The Iran conflict is generating secondary geopolitical risk across the region. Egypt’s pound breached 50 per dollar, a significant symbolic level, as investors priced in prolonged regional instability and higher energy import costs for the North African energy importer. South Africa saw a dramatic shift in rate expectations: market predictions swung from a March rate cut to a March rate hike in the space of days, driven by oil-driven inflation concerns. The rand weakened sharply as the oil shock amplified pre-existing current account vulnerabilities.
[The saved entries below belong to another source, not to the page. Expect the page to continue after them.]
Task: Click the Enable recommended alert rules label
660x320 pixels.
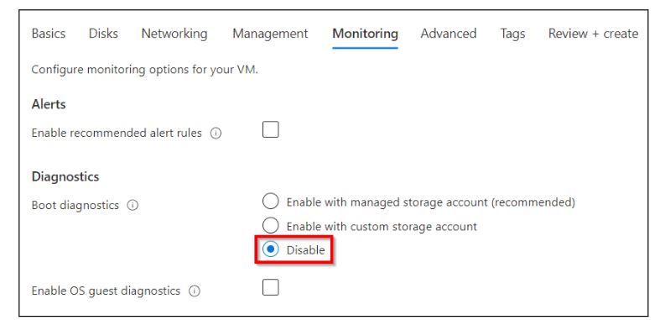Action: tap(117, 134)
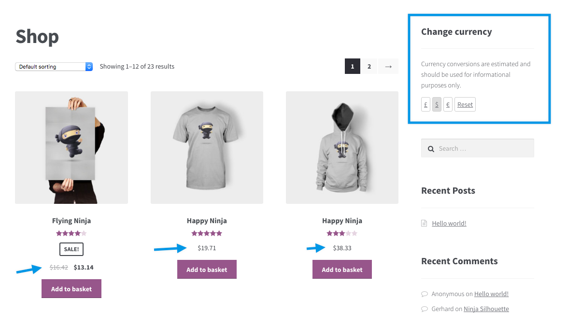The image size is (567, 313).
Task: Switch currency to euro
Action: 448,105
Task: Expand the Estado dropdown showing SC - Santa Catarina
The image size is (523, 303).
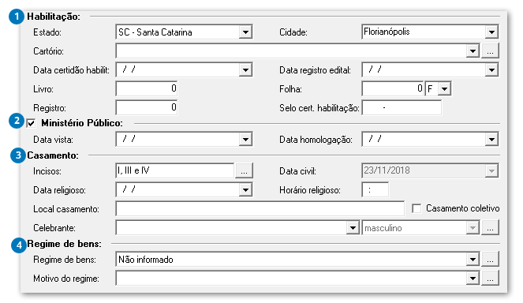Action: pyautogui.click(x=245, y=32)
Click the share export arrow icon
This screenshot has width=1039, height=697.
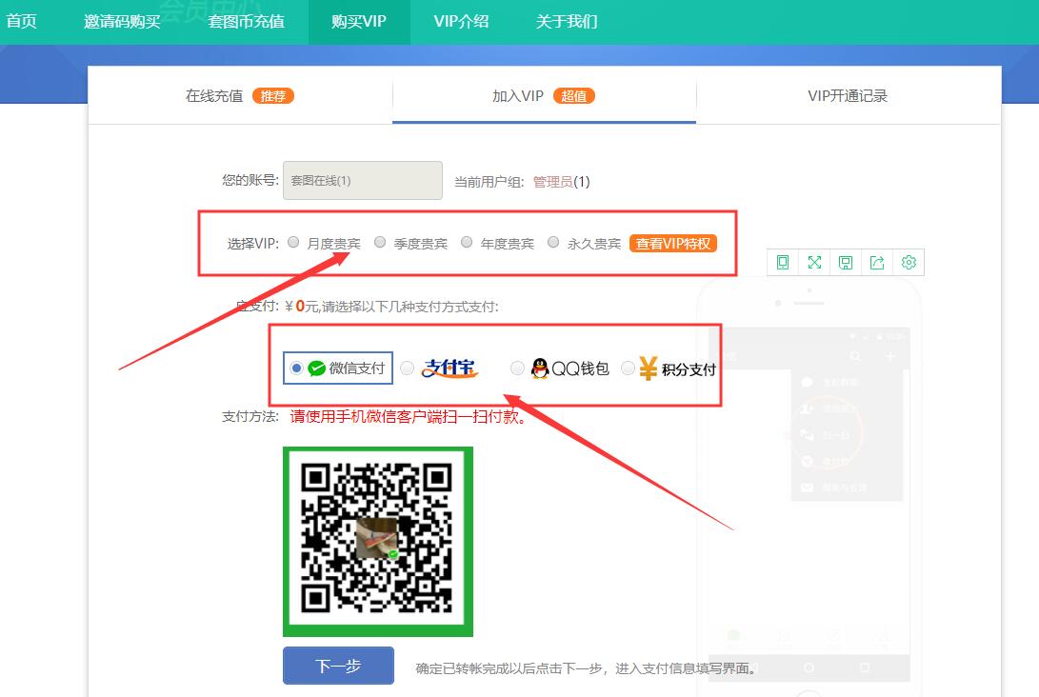click(877, 263)
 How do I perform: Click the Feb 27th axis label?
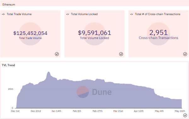98,111
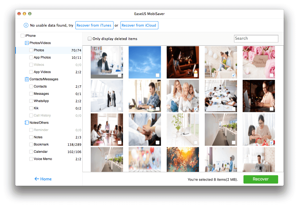Open Voice Memo in the sidebar
The image size is (299, 207).
pos(43,159)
Brazil and Colombia are net energy exporters and thus beneficiaries of higher oil prices, though Brazil’s Petrobras must balance domestic fuel pricing with windfall gains. The contrast with net-importing South Africa, Egypt, and India underlines how the Iran shock is playing out in a regionally asymmetric way across emerging markets. India, on holiday for Holi on Tuesday, faces renewed current account pressure when markets reopen.

Verdict

Brazil’s steady GDP and payroll beat paint a picture of resilience. But the Iran oil shock is splitting EM: energy exporters (Brazil, Colombia) benefit, while energy importers (Egypt, South Africa, India) face currency pressure, higher inflation, and central bank credibility tests. South Africa’s expected rate reversal from cut to hike is the sharpest illustration of this dynamic.

Trades & Tilts

Long energy, short rate-cut bets. WTI at $77 has room to run while the Strait of Hormuz remains contested. ISM prices paid at 70.5 historically leads CPI by 3–6 months. The summer cut consensus is gone — position for no cuts through September 2026.
Long defense, energy infrastructure. Northrop Grumman, Palantir, and AeroVironment have demonstrated sustained institutional inflows since the conflict began. The conflict premium is not fully priced for a four-to-five week timeline.
Overweight Australia, underweight EM oil importers. Australia’s blowout GDP and RBA hawkish stance support AUD on dips. India, Egypt, and South Africa face current account deterioration and currency pressure from sustained oil above $75.
Watch gold as stagflation hedge, not safe-haven trade. Gold touched $5,419 before a dollar rally trimmed gains. The gold-yield divergence (both rising) signals a structural shift — hold gold as an inflation proxy, not a simple risk-off bet. Key support at $5,300.
China split play: Caixin long, NBS sectors cautious. Caixin Services at 56.7 signals domestic Chinese consumer strength that is being missed by markets focused on NBS manufacturing weakness. Consumer-facing Chinese equities offer an overlooked opportunity as domestic demand recovers independently of export headwinds.